| Try it |
Copy the passage of the fibromyalgia petition text from "Every doctor is" up to and including "please click here.", with every word and punctuation mark unchanged.

| Provided text |
I have submitted a new petition to the 10 Downing Street website, saying:
“We the undersigned petition the Prime Minister to ensure that doctors are educated about Fibromyalgia and Myofascial Pain.
Fibromyalgia likely affects between 1.2 and 2.7 million people in the UK at least (based on internationally recognised prevalence statistics of 2-4.5% of the population) and myofascial pain likely affects even more people, but doctors receive little or no student training or later education in either condition. This leaves many people suffering unneccessarily, with diagnosis often taking years and little appropriate treatment given after diagnosis.
Every doctor is likely to see patients with Fibromyalgia and/or myofascial pain during their career and they need to be educated so that they can deal with these patients appropriately.”
To see the petition and sign it (if you are a UK citizen or ex-pat) please click here.

May 23, 2008 at 3:02 pm
Why? I’m a final year medical student and we are already taught some information concerning the “condition”. In fact I stumbled on this web site researching an essay I am writing concerning the role of exercise and anti depressants in fibromyalgia. There is little benefit in teaching any more because frankly not enough is known about the problem, currently the diagnostic criteria is so wide and unspecific it is highly likely that the condition known as fibromyalgia will be divided in to several conditions in coming decades. It’s my opinion and to a large extent that of those I study with that fibromyalgia will become as out dated a term and condition as the term “bad air” used during the plague… It’s utterly meaningless, if you want something done about the condition you suffer from making medical students sit through further irrelevant communication skills exercise is not how you should go about it. Push for research to differentiate this massive umbrella of a condition so it can be treated more directly. I appolgise if this seems insensitive but medical school has become so watered down over the past 5 years even with more importance placed on social skills etc… and we can only learn so much, so the core material the life saving items become side tracked and who suffers? the public…
May 23, 2008 at 3:06 pm
ps I see this is moderated, I will be very disappointed if this does not get posted, people need to hear the other side of the argument. I appreciate that people with fibromyalgia suffer a great deal but you must also appreciate that no one in history has died directly from fibromyalgia. Surely preservation of life must be the key issue in medical education, closely followed by the remaining facets.

| Extracted entries |

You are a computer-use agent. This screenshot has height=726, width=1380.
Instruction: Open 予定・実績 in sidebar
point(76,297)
* * *
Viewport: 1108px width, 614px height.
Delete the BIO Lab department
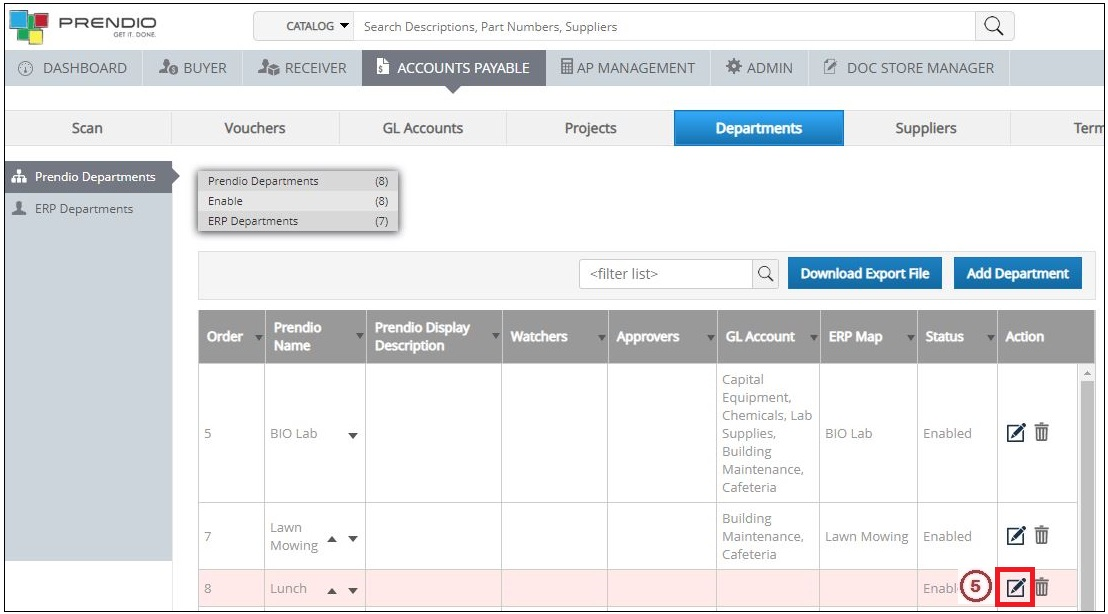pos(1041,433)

| Answer to the exercise |
Every doctor is likely to see patients with Fibromyalgia and/or myofascial pain during their career and they need to be educated so that they can deal with these patients appropriately.”
To see the petition and sign it (if you are a UK citizen or ex-pat) please click here.